2.01 In General. The Plan shall be administered by the Committee, which may delegate its duties and powers in whole or in part to any subcommittee thereof; it is expected that such subcommittee shall consist solely of at least two individuals who are intended to qualify as “Non-Employee Directors” within the meaning of Rule 16b-3 under the Act (or any successor rule thereto) and “outside directors” within the meaning of Section 162(m) of the Code (or any successor section thereto); provided, however, that the failure of the subcommittee to be so constituted shall not impair the validity of any Award made by such subcommittee. Subject to the provisions of the Plan, the Committee shall have exclusive power to select the Participants and to determine the Target Award and the amount of, or method of determining, the Awards to be made to Participants. The Committee is authorized to interpret the Plan, to establish, amend or rescind any rules and regulations relating to the Plan and to make any other determinations that it deems necessary or desirable for the administration of the Plan.
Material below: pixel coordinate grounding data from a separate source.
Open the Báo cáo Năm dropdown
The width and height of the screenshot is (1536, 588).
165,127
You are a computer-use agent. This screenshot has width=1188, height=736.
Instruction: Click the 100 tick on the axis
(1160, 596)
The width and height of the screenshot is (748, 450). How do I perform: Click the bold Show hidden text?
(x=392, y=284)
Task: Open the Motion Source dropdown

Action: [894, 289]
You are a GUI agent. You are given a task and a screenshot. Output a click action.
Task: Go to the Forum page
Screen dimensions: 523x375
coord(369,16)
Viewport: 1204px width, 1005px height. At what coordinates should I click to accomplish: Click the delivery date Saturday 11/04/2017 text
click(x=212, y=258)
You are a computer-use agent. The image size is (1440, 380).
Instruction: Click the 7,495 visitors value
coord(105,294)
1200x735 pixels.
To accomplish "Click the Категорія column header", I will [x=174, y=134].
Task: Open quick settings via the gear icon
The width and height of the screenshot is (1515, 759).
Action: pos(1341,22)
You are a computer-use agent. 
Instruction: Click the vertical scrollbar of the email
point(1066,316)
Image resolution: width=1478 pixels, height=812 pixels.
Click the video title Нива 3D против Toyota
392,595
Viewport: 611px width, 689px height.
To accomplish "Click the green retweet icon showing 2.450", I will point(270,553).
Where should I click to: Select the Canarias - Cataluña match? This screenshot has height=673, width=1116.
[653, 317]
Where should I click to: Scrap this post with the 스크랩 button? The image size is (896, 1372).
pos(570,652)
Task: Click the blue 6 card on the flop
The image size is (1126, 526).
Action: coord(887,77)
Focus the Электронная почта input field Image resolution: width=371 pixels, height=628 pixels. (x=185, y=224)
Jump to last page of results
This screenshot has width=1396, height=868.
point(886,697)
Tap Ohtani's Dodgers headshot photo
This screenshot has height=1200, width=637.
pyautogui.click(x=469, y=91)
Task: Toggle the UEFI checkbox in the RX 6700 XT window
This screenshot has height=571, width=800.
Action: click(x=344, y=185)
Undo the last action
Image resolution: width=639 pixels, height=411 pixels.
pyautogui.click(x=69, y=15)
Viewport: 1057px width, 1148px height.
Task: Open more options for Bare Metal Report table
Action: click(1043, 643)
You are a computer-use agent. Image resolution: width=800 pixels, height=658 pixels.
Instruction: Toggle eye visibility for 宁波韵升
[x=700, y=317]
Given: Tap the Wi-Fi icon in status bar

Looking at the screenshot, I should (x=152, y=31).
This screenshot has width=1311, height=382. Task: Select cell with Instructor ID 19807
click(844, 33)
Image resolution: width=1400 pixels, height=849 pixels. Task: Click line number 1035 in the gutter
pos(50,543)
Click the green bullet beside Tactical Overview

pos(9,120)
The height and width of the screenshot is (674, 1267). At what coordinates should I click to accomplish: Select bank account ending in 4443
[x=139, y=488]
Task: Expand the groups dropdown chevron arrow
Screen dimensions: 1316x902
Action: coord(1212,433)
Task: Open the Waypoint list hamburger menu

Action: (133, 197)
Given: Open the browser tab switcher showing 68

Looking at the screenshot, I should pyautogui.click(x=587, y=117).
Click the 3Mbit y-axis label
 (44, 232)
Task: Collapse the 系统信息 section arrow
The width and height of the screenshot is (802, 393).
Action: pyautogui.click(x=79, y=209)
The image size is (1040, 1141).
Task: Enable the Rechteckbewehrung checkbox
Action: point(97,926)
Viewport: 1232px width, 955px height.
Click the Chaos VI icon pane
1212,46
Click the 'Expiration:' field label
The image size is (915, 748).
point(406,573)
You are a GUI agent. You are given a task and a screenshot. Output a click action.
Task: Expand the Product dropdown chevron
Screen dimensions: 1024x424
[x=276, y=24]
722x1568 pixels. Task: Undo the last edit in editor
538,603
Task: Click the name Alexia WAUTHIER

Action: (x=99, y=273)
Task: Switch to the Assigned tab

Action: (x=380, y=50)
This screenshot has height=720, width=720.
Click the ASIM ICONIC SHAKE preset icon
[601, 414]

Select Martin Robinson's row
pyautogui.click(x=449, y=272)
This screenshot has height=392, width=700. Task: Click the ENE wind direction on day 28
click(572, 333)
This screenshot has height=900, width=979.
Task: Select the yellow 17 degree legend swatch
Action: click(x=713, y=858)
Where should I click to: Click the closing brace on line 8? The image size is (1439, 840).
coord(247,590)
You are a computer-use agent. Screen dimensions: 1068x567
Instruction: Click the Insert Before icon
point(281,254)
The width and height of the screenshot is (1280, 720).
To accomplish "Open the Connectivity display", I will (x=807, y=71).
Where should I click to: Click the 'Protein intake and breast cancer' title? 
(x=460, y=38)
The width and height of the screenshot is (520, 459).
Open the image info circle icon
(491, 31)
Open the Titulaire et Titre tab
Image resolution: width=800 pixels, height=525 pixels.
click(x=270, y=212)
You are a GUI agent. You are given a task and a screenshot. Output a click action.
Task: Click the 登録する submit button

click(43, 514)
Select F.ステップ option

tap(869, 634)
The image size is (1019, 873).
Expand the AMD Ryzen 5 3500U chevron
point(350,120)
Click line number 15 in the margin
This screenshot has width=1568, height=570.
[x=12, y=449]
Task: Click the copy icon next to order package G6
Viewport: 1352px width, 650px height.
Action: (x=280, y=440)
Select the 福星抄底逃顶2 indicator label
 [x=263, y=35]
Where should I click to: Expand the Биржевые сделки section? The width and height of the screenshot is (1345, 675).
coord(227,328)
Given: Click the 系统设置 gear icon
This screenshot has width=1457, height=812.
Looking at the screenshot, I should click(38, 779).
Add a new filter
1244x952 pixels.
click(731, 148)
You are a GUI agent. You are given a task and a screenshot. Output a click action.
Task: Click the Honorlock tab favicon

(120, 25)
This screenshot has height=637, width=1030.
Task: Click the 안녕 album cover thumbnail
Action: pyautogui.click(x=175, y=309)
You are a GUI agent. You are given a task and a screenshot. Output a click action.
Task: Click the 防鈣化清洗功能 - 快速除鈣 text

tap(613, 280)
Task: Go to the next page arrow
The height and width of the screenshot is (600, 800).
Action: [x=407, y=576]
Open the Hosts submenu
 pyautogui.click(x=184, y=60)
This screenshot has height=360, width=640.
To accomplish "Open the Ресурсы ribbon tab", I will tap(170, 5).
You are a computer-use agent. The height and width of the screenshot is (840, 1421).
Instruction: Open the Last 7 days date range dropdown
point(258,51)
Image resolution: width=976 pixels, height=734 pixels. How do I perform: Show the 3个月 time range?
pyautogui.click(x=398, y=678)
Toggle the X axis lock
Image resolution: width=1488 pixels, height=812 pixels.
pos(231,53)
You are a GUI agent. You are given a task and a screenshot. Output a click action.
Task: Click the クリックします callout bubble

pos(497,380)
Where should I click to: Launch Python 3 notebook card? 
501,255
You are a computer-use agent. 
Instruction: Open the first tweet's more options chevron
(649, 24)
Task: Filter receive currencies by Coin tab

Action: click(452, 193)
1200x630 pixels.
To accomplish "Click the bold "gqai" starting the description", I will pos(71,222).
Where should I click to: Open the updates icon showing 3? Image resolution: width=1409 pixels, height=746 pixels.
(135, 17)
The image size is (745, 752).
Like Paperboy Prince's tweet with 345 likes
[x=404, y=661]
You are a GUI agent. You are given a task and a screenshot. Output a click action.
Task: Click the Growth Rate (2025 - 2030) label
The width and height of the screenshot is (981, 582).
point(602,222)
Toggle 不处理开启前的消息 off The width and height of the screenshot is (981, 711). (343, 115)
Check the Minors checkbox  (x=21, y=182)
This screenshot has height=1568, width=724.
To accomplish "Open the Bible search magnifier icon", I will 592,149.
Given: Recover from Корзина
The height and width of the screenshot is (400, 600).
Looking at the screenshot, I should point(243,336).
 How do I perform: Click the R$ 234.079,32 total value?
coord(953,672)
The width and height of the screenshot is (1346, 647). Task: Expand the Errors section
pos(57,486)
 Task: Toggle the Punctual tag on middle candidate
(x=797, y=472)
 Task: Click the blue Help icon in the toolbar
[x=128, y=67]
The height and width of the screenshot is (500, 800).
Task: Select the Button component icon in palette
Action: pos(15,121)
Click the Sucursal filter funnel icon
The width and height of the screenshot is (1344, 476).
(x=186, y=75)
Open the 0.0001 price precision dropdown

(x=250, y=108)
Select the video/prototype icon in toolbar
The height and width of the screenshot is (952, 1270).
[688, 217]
The Committee may correct any defect or supply any omission or reconcile any inconsistency in the Plan in the manner and to the extent the Committee deems necessary or desirable. Any decision of the Committee in the interpretation and administration of the Plan, as described herein, shall lie within its sole and absolute discretion and shall be final, conclusive and binding on all parties concerned (including, but not limited to, Participants and their beneficiaries or successors). The Committee shall have the full power and authority, consistent with the provisions of the Plan, to establish the terms and conditions of any Award and to waive any such terms or conditions at any time (including, without limitation, accelerating or waiving any vesting conditions).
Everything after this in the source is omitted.